There will be a few exceptions here and there to be sure. But it's not enough to put the growth rate back to what it was in 2005/6 (bit over 20%).
Sorry, BW users? Can you clarify?
Bandwidth.
But that $100 probably represents on the order of .1% of the cost of the employee/year using the computer (and presumably the computer should last at least 3 years, right?). So, its not hard to justify from cost/benefit analysis. And if it is 1K systems, that's 1K employees. $10K for company with 1K employees isn't a huge number. Maybe if its all in single month, that could be hard to swallow from a bill paying stand point. But spread out over a year, it would hopefully be a drop in the bucket in total expenses.
A lot of smaller entities are cash strapped vs. say Fortune 500 or larger. And the smaller they are, usually the worse cash flow is, so every little bit counts, and without a proper TCO analysis, the wrong choice may be made (consumer models used instead of workstations).
For larger entities, it's more about cutting every little bit to increase the gross margin instead of their ability to purchase equipment.
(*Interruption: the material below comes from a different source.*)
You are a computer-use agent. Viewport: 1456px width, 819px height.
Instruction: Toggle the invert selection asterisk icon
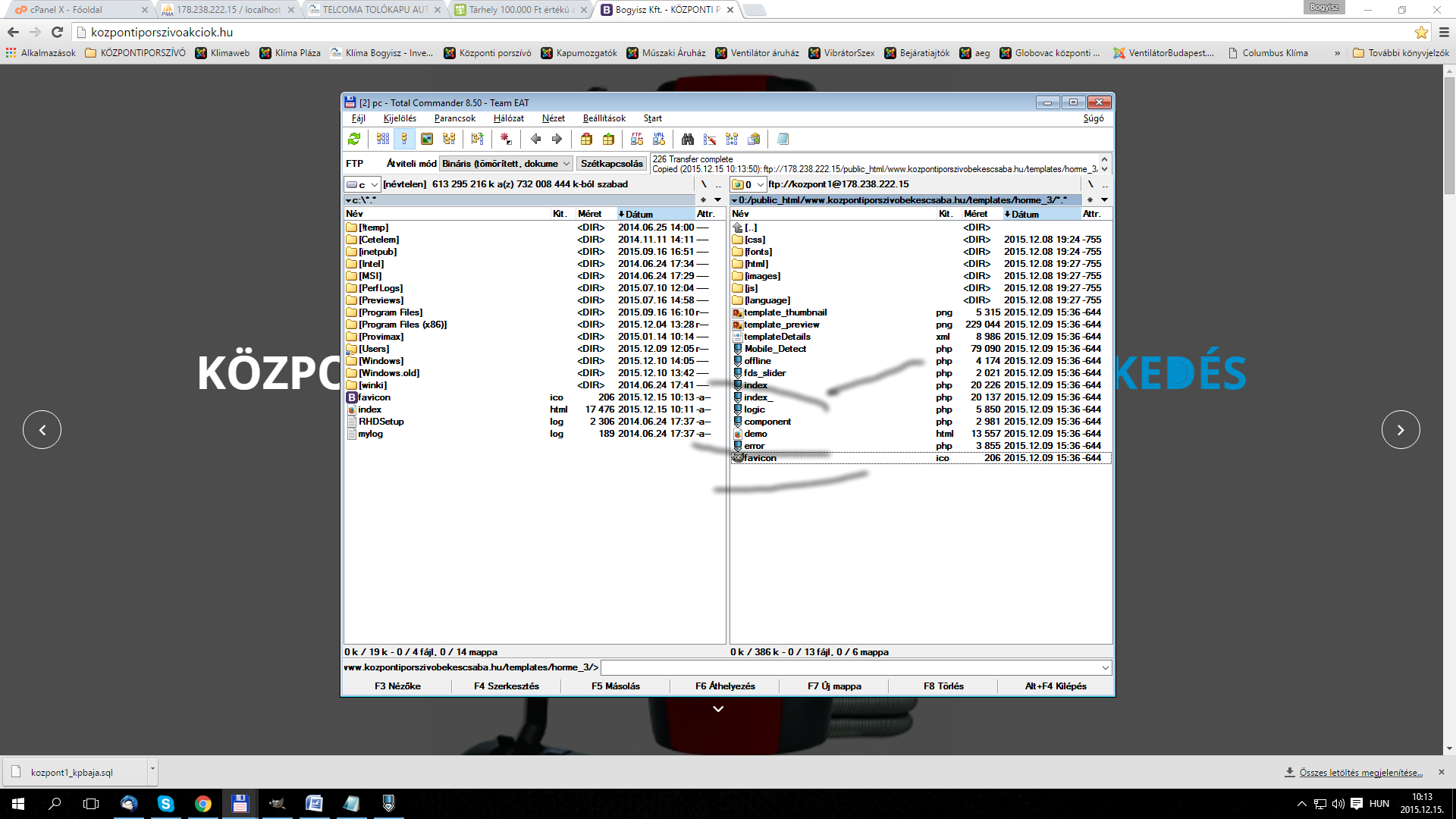(506, 139)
If the computational work doesn't get more demanding at the same pace as the computers get faster, then yes, PCs will eat into workstations more and more. But that's a two headed monster, because that also means computational work being off loaded to clusters is now easier to put on a workstation. So, I think these forces balance out in general, which is what will allow for workstations to maintain moderate and steady growth that roughly matches the economy as a whole.
This is basically how I see it (also considering other factors mentioned, such as fewer employees working in these fields relative to the workload produced).
And although workstations can be used in clusters, rack mount systems will likely rule here due to thermal requirements, physical space, ... (same Xeon processors and so on, but the different case will cause it to be classified as a server).
I also wonder if a few years in the future PCs will just be the odd man out. Either you want a laptop or you need a workstation. In effect the PC will get squeezed from both sides until its for the large part just gone. And given PC's sale figures, I'm more convinced that will happen than the workstation market will shrink.
I don't see things going this way.
Especially when you consider the global market (i.e. China and India for example, that are still buying desktops at a far greater rate than the West), the business market continues to buy desktops (globally), and overlap.
What I mean in regard to overlap, is that Intel has continued to reduce power consumption, where it would be possible to use the same CPUID's for either a laptop or desktop, thus reducing the total CPUID's necessary to cover the various segments. So instead of high power variants for mainstream desktops and low power variants for laptops, one part would do. Thus giving them a greater economy of scale in this regard.
The high power variants, would be suitable to the high-end consumer (enthusiast) parts as well as the Xeons (servers & workstations). Just leave ECC enabled for the Xeons, and cut the traces on the enthusiast variants as they currently do.